-- ASSIGNMENT --
Look in the material below for the line holding "ÜYELİK İŞLEMLERİ (180, 2060)". Set it down exactly, with each later line up to and including the line holding "GH Saleh (45, 1674)".

-- RECORDS PROVIDED --
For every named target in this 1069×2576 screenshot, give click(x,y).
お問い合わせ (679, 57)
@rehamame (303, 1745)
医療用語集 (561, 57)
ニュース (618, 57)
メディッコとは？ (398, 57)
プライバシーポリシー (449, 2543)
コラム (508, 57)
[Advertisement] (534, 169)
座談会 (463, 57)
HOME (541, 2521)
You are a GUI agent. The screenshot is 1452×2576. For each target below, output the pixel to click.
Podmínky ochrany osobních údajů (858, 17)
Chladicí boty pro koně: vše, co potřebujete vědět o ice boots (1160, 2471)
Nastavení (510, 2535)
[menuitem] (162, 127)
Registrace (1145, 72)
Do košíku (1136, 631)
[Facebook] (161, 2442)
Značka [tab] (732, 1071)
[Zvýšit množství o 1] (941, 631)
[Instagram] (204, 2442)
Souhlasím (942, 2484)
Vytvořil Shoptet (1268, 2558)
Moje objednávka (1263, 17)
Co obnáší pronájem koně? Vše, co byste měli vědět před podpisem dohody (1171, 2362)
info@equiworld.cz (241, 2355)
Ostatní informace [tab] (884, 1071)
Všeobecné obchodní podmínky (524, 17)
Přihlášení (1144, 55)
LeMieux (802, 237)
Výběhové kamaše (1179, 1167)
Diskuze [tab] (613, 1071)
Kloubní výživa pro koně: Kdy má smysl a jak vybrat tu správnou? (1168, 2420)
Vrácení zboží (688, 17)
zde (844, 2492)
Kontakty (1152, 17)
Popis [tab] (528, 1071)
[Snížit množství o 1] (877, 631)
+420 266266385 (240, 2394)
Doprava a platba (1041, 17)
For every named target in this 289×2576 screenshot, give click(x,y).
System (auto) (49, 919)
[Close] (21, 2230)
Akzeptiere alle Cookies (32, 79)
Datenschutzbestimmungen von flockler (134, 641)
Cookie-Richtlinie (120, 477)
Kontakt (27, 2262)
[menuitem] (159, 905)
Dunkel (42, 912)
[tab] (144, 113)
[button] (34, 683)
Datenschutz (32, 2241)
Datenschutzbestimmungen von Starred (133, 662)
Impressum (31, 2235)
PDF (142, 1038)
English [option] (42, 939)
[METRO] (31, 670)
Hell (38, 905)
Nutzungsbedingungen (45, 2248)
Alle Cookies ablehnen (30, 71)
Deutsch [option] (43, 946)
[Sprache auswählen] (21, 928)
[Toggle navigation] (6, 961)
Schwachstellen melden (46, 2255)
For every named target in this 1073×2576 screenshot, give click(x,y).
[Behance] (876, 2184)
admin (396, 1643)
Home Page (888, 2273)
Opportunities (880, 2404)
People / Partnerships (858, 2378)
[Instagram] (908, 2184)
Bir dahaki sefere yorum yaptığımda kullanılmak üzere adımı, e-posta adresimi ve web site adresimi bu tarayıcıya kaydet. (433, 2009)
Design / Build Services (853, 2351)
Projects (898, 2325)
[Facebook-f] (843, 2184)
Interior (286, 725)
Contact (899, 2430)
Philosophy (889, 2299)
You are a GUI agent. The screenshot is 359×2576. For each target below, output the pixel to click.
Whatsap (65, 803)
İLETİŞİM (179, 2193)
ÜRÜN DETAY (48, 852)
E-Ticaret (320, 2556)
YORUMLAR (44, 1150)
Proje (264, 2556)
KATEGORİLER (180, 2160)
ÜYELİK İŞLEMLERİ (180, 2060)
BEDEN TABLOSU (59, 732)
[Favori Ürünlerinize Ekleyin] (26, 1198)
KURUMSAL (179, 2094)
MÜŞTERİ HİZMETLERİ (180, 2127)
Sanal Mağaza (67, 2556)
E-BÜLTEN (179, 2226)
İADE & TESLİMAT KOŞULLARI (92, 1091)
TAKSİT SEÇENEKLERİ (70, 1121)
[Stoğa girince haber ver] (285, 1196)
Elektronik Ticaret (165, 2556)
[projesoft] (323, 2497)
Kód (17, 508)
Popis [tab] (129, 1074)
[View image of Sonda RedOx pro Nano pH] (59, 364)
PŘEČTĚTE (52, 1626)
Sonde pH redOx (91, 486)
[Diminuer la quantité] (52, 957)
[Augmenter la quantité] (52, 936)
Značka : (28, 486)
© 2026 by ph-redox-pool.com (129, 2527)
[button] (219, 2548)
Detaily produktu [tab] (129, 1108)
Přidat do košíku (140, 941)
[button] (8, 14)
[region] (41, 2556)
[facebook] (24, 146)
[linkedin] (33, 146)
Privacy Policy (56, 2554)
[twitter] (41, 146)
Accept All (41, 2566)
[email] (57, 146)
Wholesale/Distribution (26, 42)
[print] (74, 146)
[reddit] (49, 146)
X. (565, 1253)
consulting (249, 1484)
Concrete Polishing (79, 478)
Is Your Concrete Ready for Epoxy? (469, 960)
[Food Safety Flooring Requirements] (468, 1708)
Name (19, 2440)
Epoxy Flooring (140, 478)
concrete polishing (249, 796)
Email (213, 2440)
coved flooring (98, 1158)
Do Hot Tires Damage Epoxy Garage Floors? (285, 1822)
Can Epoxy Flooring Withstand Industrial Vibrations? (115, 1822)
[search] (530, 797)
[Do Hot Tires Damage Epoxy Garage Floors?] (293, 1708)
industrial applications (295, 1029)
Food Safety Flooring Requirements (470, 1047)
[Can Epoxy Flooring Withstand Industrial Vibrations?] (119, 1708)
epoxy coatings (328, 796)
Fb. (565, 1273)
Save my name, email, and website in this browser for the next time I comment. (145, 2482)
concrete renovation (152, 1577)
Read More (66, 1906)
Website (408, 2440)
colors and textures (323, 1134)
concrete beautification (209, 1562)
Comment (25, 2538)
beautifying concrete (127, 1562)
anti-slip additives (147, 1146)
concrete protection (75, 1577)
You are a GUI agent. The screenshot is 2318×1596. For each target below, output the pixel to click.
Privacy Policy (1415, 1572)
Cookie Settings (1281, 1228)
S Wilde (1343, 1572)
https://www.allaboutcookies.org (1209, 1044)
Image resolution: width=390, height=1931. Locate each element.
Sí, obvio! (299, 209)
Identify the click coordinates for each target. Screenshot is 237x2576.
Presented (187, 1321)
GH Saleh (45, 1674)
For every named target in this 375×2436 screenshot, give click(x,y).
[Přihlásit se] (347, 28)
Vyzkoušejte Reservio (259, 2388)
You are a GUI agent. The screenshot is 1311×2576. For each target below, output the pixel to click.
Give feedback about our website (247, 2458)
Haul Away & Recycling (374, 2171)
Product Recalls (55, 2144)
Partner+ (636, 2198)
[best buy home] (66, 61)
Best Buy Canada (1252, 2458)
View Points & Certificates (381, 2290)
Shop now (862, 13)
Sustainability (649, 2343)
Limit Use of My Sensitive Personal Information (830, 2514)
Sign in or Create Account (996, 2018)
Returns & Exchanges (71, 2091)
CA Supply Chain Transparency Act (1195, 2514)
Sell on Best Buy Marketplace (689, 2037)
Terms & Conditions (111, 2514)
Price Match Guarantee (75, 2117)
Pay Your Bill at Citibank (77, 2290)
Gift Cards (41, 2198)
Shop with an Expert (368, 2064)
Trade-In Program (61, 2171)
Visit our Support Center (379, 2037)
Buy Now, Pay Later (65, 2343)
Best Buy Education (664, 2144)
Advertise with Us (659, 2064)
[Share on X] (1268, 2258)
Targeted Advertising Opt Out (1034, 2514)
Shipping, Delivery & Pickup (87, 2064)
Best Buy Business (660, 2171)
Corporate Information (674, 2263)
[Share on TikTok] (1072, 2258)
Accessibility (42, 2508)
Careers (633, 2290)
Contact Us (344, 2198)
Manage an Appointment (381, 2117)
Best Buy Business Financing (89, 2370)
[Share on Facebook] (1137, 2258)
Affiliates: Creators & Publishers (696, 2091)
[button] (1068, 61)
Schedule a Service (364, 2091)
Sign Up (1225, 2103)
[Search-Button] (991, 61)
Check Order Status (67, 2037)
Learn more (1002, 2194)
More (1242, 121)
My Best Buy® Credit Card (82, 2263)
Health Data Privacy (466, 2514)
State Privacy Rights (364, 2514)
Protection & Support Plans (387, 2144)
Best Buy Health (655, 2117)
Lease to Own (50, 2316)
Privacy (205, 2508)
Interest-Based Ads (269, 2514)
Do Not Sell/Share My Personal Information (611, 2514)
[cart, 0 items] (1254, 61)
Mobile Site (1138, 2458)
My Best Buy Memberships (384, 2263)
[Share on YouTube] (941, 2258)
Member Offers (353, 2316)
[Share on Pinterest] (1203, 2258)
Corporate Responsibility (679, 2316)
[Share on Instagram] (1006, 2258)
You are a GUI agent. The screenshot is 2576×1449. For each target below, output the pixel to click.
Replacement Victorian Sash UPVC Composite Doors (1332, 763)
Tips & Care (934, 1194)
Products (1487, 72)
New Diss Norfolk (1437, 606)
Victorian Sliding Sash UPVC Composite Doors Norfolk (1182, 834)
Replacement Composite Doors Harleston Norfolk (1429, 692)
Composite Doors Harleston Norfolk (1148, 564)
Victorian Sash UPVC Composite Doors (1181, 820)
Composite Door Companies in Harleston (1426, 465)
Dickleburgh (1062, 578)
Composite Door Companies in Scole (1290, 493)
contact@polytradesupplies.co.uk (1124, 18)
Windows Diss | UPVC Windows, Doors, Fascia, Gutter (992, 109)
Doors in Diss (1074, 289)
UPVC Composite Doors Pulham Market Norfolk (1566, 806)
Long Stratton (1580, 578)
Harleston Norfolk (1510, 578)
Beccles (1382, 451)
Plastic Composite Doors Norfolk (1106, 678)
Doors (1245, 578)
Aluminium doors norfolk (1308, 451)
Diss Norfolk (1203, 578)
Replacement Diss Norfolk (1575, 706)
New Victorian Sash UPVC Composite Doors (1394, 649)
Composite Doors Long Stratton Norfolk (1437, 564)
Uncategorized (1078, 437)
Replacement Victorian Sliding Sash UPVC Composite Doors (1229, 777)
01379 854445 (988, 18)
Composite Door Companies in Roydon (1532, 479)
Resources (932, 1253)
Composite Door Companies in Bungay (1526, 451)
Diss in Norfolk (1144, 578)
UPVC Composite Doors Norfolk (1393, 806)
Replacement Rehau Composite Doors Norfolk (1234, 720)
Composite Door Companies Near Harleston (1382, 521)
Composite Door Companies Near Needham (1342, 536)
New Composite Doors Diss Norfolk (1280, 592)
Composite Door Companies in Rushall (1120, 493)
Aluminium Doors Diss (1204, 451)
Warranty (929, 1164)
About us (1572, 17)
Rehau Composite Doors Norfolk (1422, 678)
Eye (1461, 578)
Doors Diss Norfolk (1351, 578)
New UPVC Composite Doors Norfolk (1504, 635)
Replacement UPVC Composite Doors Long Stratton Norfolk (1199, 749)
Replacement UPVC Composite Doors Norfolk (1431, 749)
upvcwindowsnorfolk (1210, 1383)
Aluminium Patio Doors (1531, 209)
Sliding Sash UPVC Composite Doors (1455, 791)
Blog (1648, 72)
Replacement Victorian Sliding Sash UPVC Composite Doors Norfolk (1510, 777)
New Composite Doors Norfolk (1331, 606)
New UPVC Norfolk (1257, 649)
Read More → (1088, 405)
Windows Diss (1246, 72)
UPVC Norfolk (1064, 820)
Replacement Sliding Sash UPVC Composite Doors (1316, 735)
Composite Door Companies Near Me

-- RESPONSE TO THIS TASK --
ÜYELİK İŞLEMLERİ (180, 2060)
BEDEN TABLOSU (59, 732)
[Favori Ürünlerinize Ekleyin] (26, 1198)
KURUMSAL (179, 2094)
MÜŞTERİ HİZMETLERİ (180, 2127)
Sanal Mağaza (67, 2556)
E-BÜLTEN (179, 2226)
İADE & TESLİMAT KOŞULLARI (92, 1091)
TAKSİT SEÇENEKLERİ (70, 1121)
[Stoğa girince haber ver] (285, 1196)
Elektronik Ticaret (165, 2556)
[projesoft] (323, 2497)
Kód (17, 508)
Popis [tab] (129, 1074)
[View image of Sonda RedOx pro Nano pH] (59, 364)
PŘEČTĚTE (52, 1626)
Sonde pH redOx (91, 486)
[Diminuer la quantité] (52, 957)
[Augmenter la quantité] (52, 936)
Značka : (28, 486)
© 2026 by ph-redox-pool.com (129, 2527)
[button] (219, 2548)
Detaily produktu [tab] (129, 1108)
Přidat do košíku (140, 941)
[button] (8, 14)
[region] (41, 2556)
[facebook] (24, 146)
[linkedin] (33, 146)
Privacy Policy (56, 2554)
[twitter] (41, 146)
Accept All (41, 2566)
[email] (57, 146)
Wholesale/Distribution (26, 42)
[print] (74, 146)
[reddit] (49, 146)
X. (565, 1253)
consulting (249, 1484)
Concrete Polishing (79, 478)
Is Your Concrete Ready for Epoxy? (469, 960)
[Food Safety Flooring Requirements] (468, 1708)
Name (19, 2440)
Epoxy Flooring (140, 478)
concrete polishing (249, 796)
Email (213, 2440)
coved flooring (98, 1158)
Do Hot Tires Damage Epoxy Garage Floors? (285, 1822)
Can Epoxy Flooring Withstand Industrial Vibrations? (115, 1822)
[search] (530, 797)
[Do Hot Tires Damage Epoxy Garage Floors?] (293, 1708)
industrial applications (295, 1029)
Food Safety Flooring Requirements (470, 1047)
[Can Epoxy Flooring Withstand Industrial Vibrations?] (119, 1708)
epoxy coatings (328, 796)
Fb. (565, 1273)
Save my name, email, and website in this browser for the next time I comment. (145, 2482)
concrete renovation (152, 1577)
Read More (66, 1906)
Website (408, 2440)
colors and textures (323, 1134)
concrete beautification (209, 1562)
Comment (25, 2538)
beautifying concrete (127, 1562)
anti-slip additives (147, 1146)
concrete protection (75, 1577)
You are a GUI agent. The screenshot is 2318×1596. For each target below, output the pixel to click.
Privacy Policy (1415, 1572)
Cookie Settings (1281, 1228)
S Wilde (1343, 1572)
https://www.allaboutcookies.org (1209, 1044)
Image resolution: width=390, height=1931. Locate each element.
Sí, obvio! (299, 209)
Identify the click coordinates for each target. Screenshot is 237x2576.
Presented (187, 1321)
GH Saleh (45, 1674)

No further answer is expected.